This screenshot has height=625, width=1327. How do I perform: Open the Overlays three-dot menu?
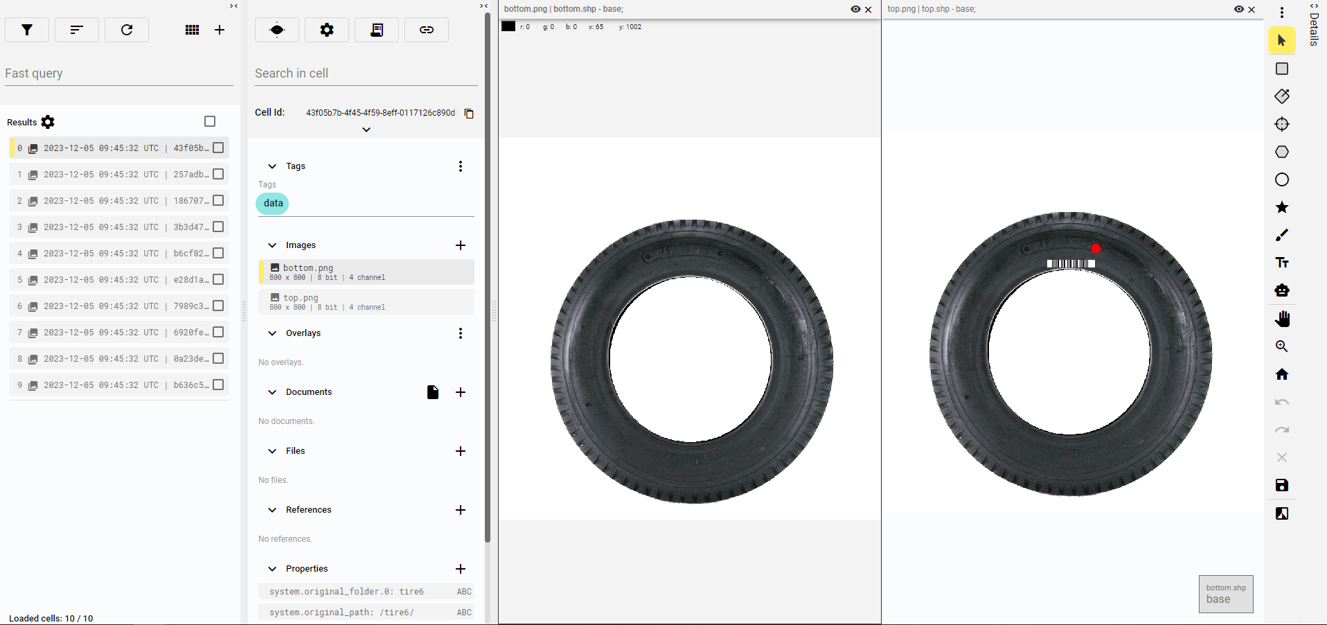coord(461,333)
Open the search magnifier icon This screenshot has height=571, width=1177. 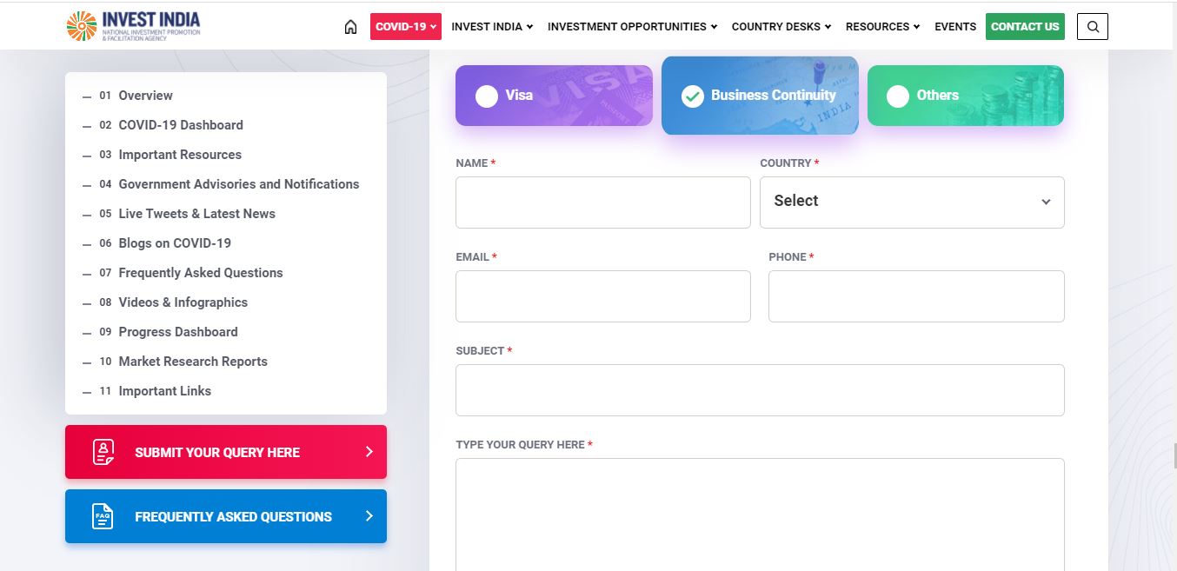pos(1093,27)
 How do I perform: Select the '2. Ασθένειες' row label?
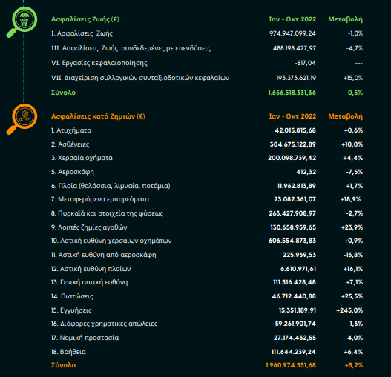70,144
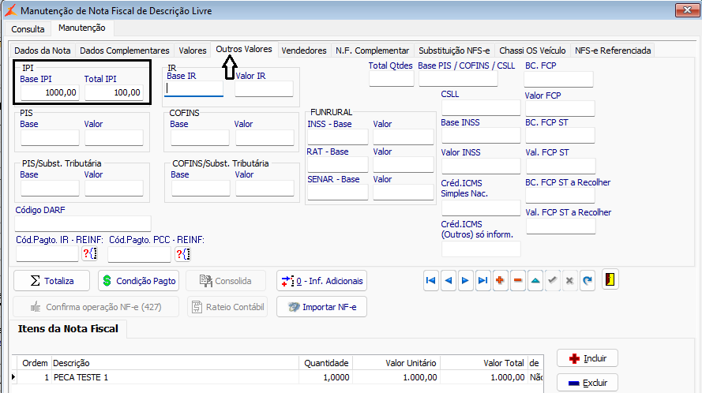702x393 pixels.
Task: Click the Totaliza button
Action: pos(51,281)
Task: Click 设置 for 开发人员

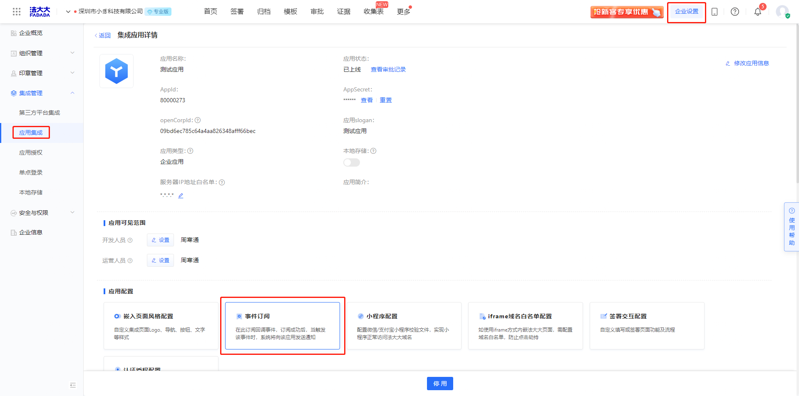Action: (x=160, y=240)
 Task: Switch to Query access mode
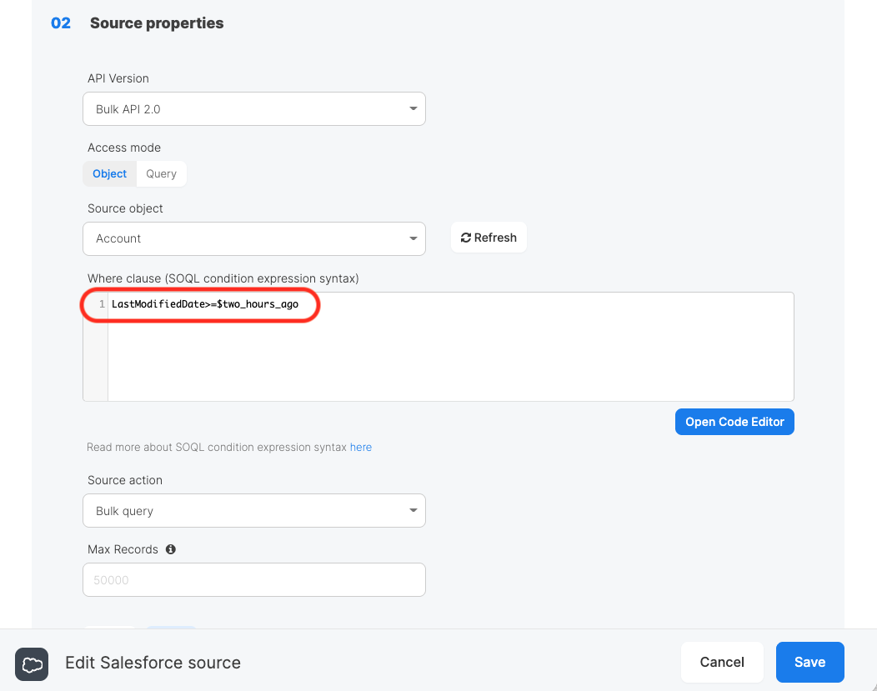161,173
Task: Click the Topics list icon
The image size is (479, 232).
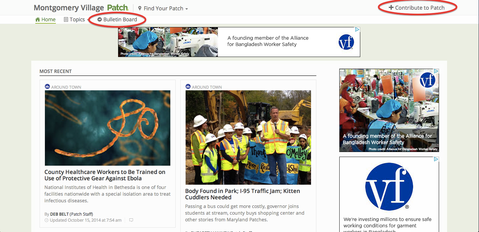Action: pos(66,20)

=======

**TASK TO COMPLETE**
Once the line containing "How do I perform: Select" is found, copy it and each line after it through the end of the entries above exactly; nothing else, and no pictures.

**RESULT FOR THIS TASK**
 How do I perform: Select the '2. Ασθένειες' row label?
70,144
702x393 pixels.
Task: Click the Totaliza button
Action: pos(51,281)
Task: Click 设置 for 开发人员

Action: (x=160, y=240)
 Task: Switch to Query access mode
161,173
Task: Click the Topics list icon
The image size is (479, 232).
Action: pos(66,20)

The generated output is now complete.